Fascynująca bomba informacyjna. Recenzja „Wiedźmin. Historia fenomenu”

Takim mianem obecnie objąć można wszystkie produkcje sygnowane nazwą Wiedźmin. Niewątpliwe to, co zapoczątkowała twórczość Andrzeja Sapkowskiego, co kontynuowało CD Projekt Red i co teraz rozpoczyna Netflix za sprawą serialu, jest naszym polskim sukcesem. Produkty wszystkich wymienionych powyżej firm i autorów są rozpoznawalne na całym świecie i niewątpliwie cieszą się uznaniem.

To właśnie opisuje książka dokumentalna Adama Flammy Wiedźmin. Historia fenomenu wydana 3 czerwca 2020 roku przez Wydawnictwo Dolnośląskie. Opisuje ona wszystkie wzloty i upadki w historii wiedźmińskiego świata. Oprawiona jest w twardą, przyjemną w dotyku okładkę. Szata graficzna świetnie wpasowuje się w klimat Wiedźmina. Należy również wspomnieć o tym, że ta pozycja nie jest lekka. Ma w końcu ponad pięćset stron, jednak poprzez dobrze utrzymującą się w dłoniach, masywną oprawę, nie da się tego w większym stopniu odczuć.

Po uważnym zagłębieniu się w twór Adama Flammy śmiało mogę stwierdzić, że jest to prawdziwa bomba informacyjna. Znajdziemy tam najmniejsze szczegóły historii rozwijania się wiedźmińskiej drogi i ekspansji na cały świat. Autor zaczyna opowieść od procesu tworzenia książek przez Andrzeja Sapkowskiego, który ciekawie oraz subiektywnie wraca pamięcią do owego czasu. Za przykład dokładności Flammy w swojej pracy możemy użyć wspomnienia o grupie ESSE, która stworzyła rock operę na podstawie książek z serii Wiedźmin. Do tej pory albo wielu fanów Wiedźmina nie wiedziało o adaptacji grupy ESSE, albo słyszało, jednak nie postanowili się w to zagłębiać. Wspomnienie o tej produkcji może zachęcić czytelników do wyszukiwania nowych informacji w Internecie, co jest świetną integracją pomiędzy autorem a odbiorcą.

Pozytywnym zaskoczeniem okazały się dla mnie wywiady, często wplątywane pomiędzy parę rozdziałów.

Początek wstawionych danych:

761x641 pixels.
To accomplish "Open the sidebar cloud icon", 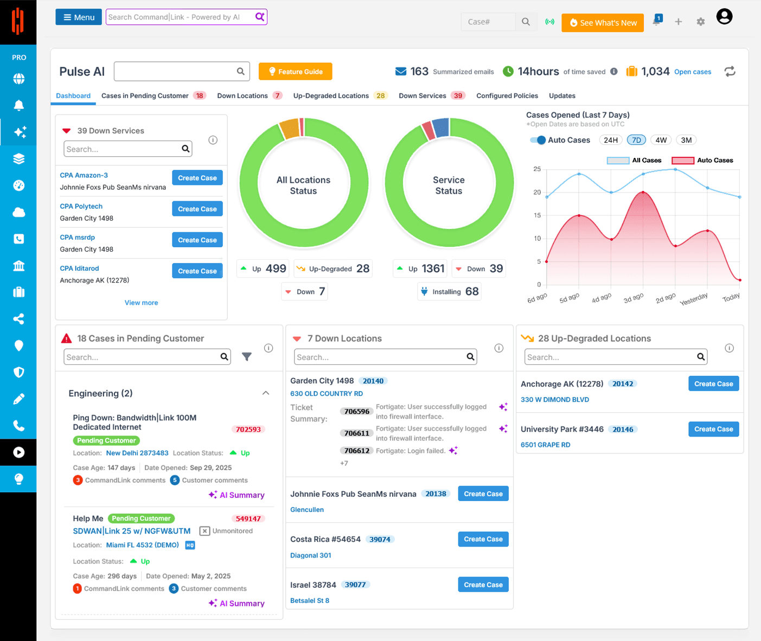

Były one przeprowadzane z ciekawymi osobami, które przyczyniły się do sukcesu Wiedźmina czy miały w dużym stopniu styczność z tym uniwersum. Dobrze ułożone pytania i wyczerpujące odpowiedzi sprawiły, że wywiady nie były nużące, a wnosiły coś do całego dokumentu i ponownie zachęcały czytelnika do poszukania informacji o osobach, z którymi były przeprowadzane. Adam Flamma nie pominął w swojej produkcji oczywiście gier z serii Wiedźmin od CD Projekt Red i serialu The Witcher od Netflixa. Wyczerpująco informacyjnie rozdziały ciekawiły i zaskakiwały mnie za każdym razem, kiedy przewracałem stronę książki. Jako dokument książka utrzymana jest w przyjemnej i nienużącej czytelnika formie. Jedynym minusem, jaki udało mi się znaleźć, może być zbyt gloryfikujący sposób pisania o samym Andrzeju Sapkowskim. Niektórych to razi, innych nie. Trzeba jednak o tym wspomnieć w celu małego ostrzeżenia.

Podsumowując moją recenzję Wiedźmina. Historii fenomenu, książkę oceniam pozytywnie. Jak już wspominałem wyżej, jest to wielka bomba informacyjna. Nie nudzi czytelnika, a ciekawostki zawarte w tym dokumencie naprawdę potrafią zadziwić. Na pewno wiele razy będę wracać do tej pozycji, łaknąć wiedzy o kulisach powstawania produktów z wiedźmińskiego uniwersum.